_Selection_
+ + + + + + +
Minicomputers were popular from 1965 to 1980. Minicomputers took advantage of newer technology; they were smaller, less expensive, and most importantly, allowed for multiple users on terminals (either paper-based or CRT-based). The user experience for minicomputers was very different from the experience on mainframes. Hardware, operating systems, and programming languages let users interact with the computer in "real time"; one could type a command and get a response.

Microcomputers and Personal Computers (with text displays, and without networking) dominated from 1980 to 1995. It was the age of the Apple II and the IBM PC, computers that were small enough (and inexpensive enough) for an individual to own. They inherited the interactive experience of minicomputers, but the user was the owner and could change the computer at will. (The user could add memory, add disk, upgrade the operating system.)

Personal Computers (with graphics and networking) made their mark from 1995 to 2010. They made the internet available to ordinary people. Graphics made computers easier to use.

Mobile/cloud computers became dominant in 2010. Mobile devices without networks were not enough (the Palm Pilot and the Windows pocket computers never gained much traction). Even networked devices such as the original iPhone and the Nokia N800 saw limited acceptance. It was the combination of networked mobile device and cloud services that became the dominant computing model.

That's my curated version of computing history. It omits a lot, and it fudges some of the dates. But it shows a trend, one that I think is useful to observe.

That trend is: computing models rise and fall, with their typical life being fifteen years.

How is this useful? Looking at the history, we can see that the mobile/cloud computing model has been dominant for slightly less than fifteen years. In other words, its time is just about up.
+ + + + + + +
_Recorded data_
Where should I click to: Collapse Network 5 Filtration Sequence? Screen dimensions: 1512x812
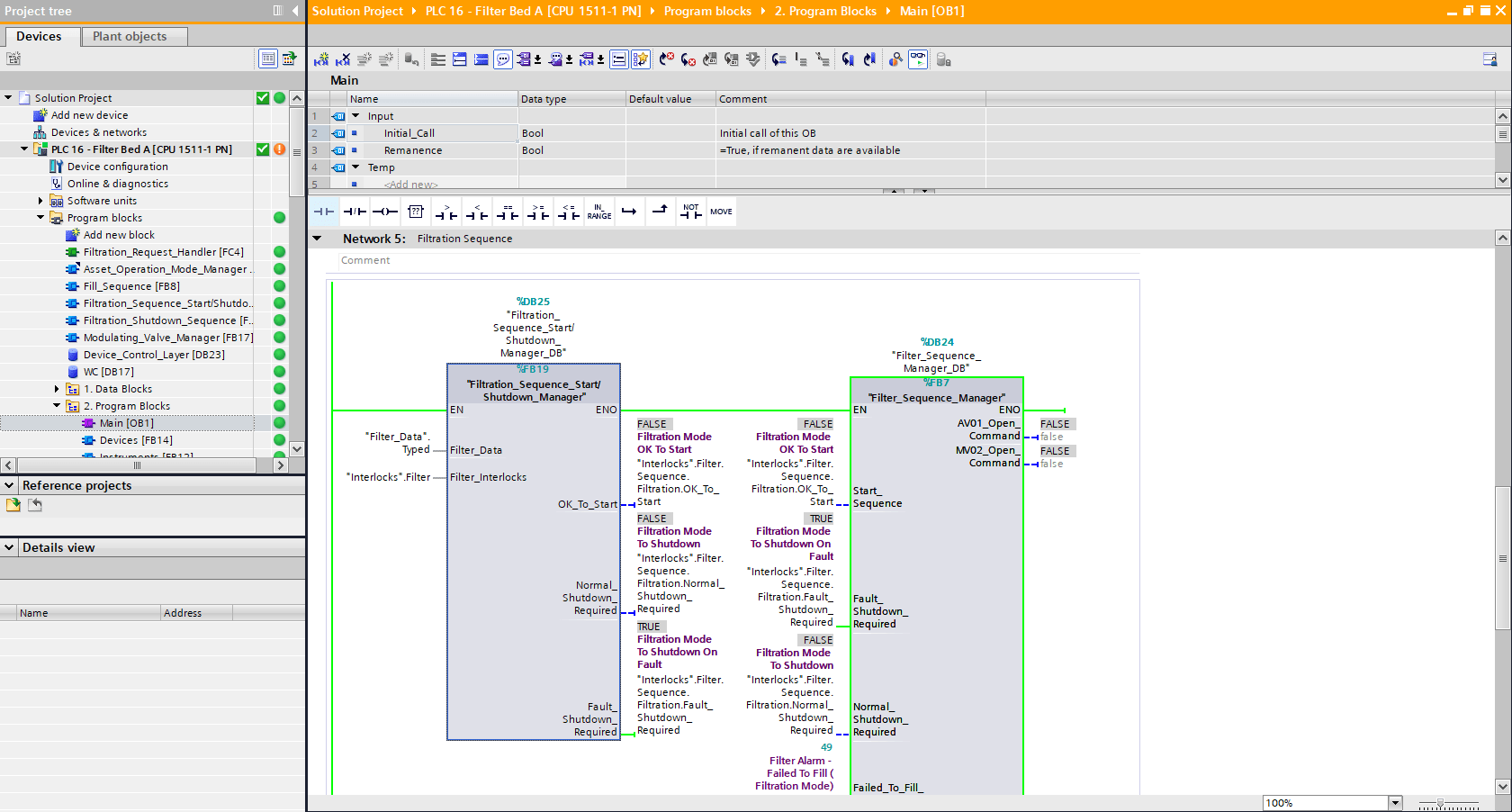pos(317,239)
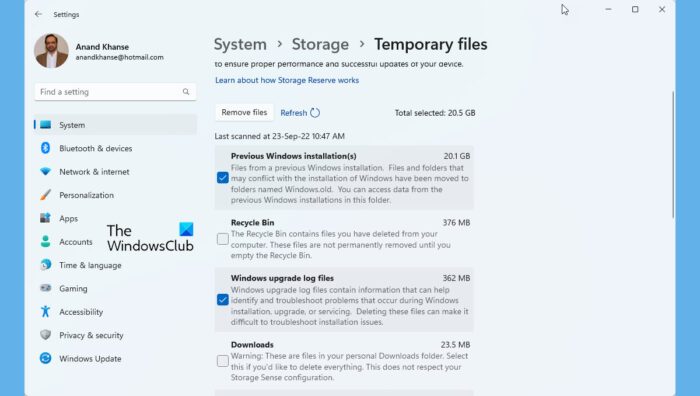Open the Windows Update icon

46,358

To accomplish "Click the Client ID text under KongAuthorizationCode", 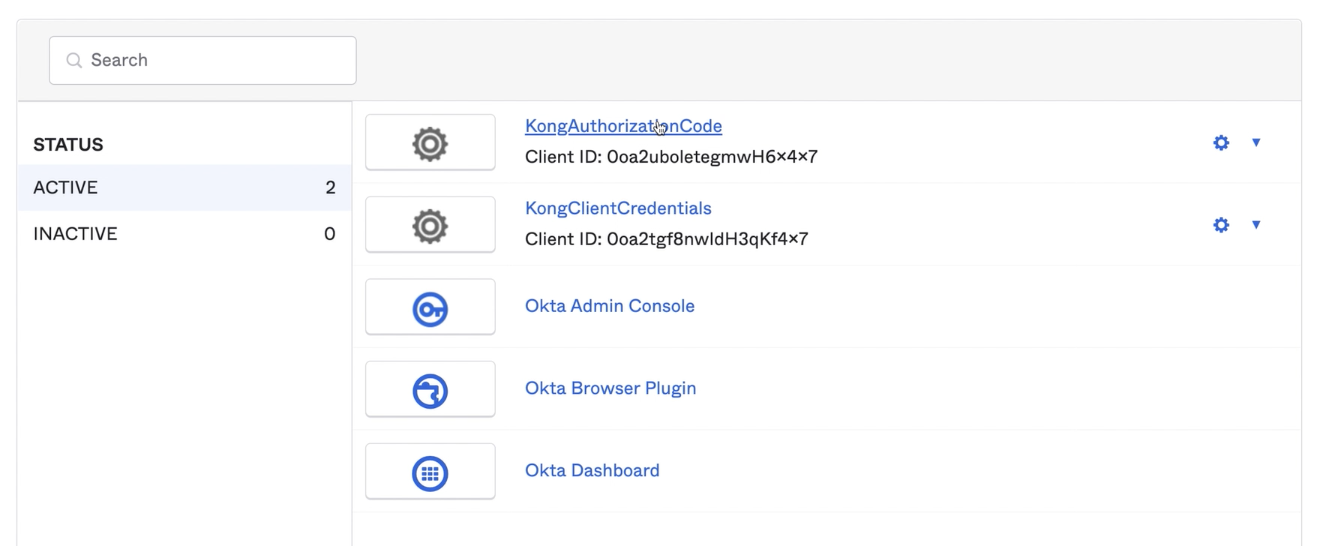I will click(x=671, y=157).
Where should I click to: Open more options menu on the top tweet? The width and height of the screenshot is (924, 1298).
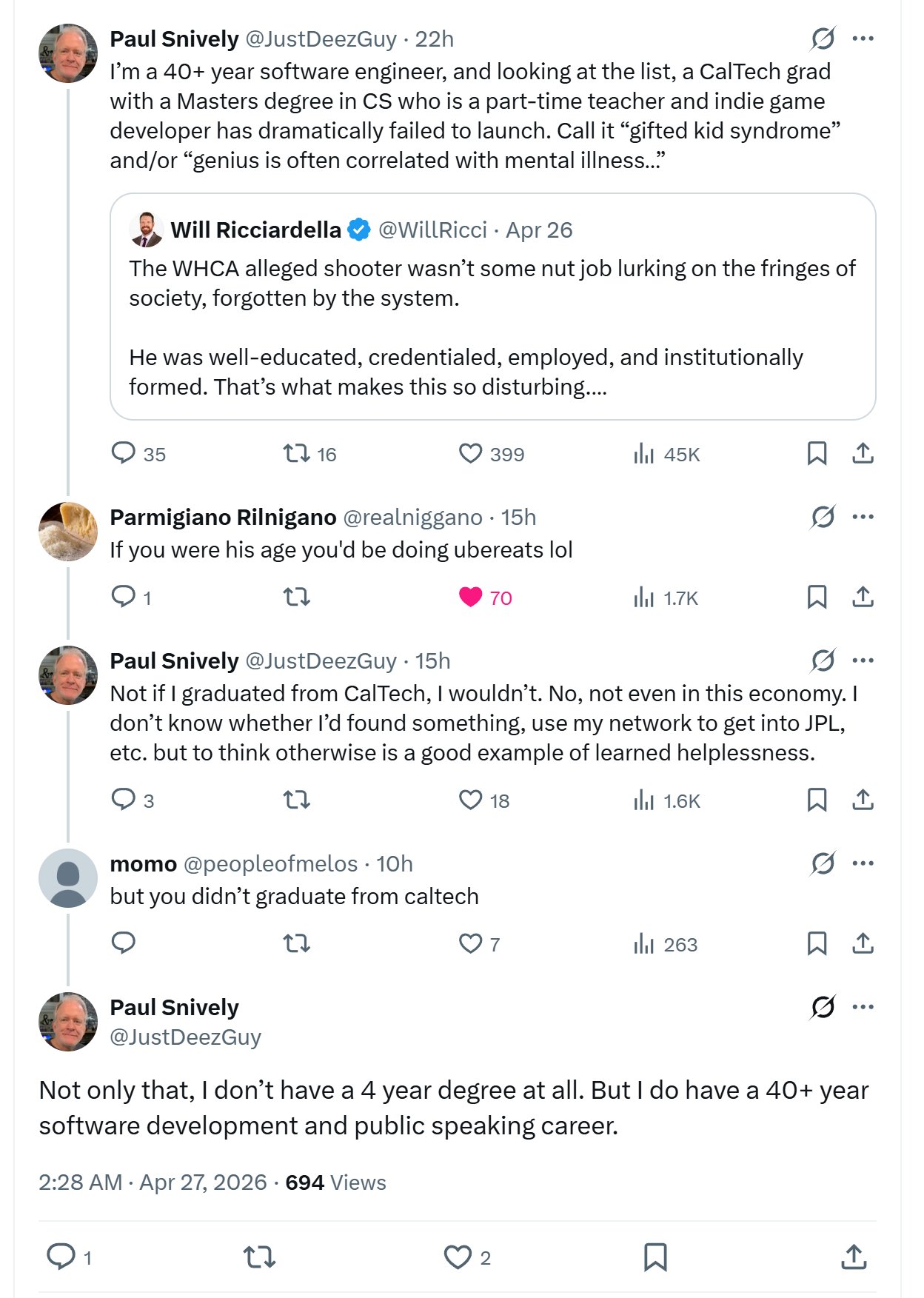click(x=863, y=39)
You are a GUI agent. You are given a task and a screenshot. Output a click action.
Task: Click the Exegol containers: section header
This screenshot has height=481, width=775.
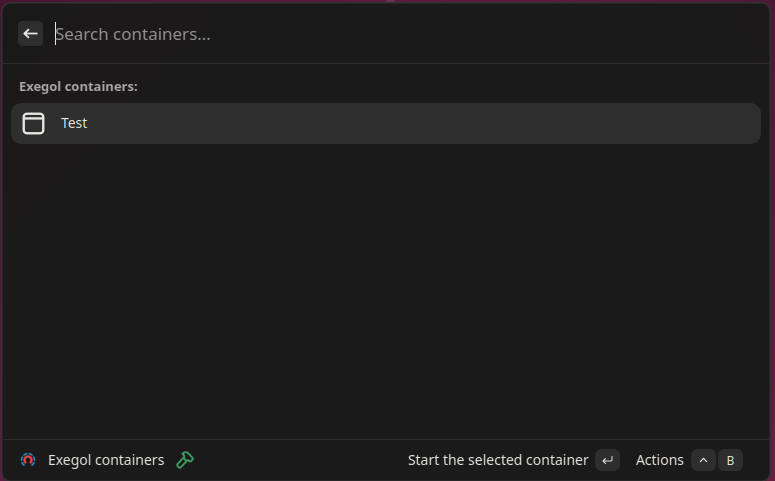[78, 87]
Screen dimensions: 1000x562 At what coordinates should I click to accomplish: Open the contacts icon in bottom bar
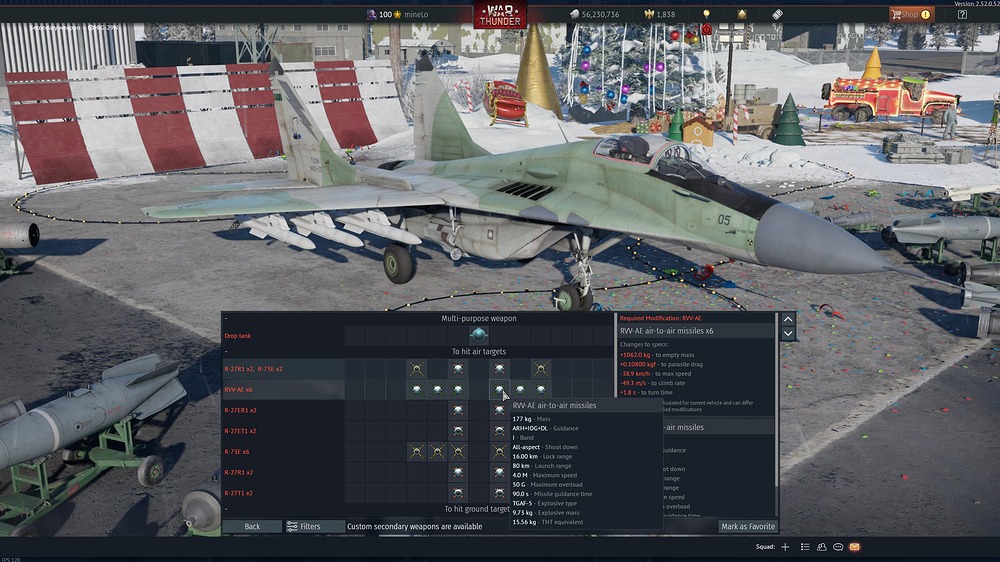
+ + + + + + +
_Directions_
Answer these from the computing history passage:
(a) During which years were minicomputers popular?
(b) Which two networked devices saw limited acceptance?
(c) How long is the typical life of a computing model?
Please rely only on the computing history passage, not on the items.

_Output below_
(a) From 1965 to 1980.
(b) The original iPhone and the Nokia N800.
(c) Fifteen years.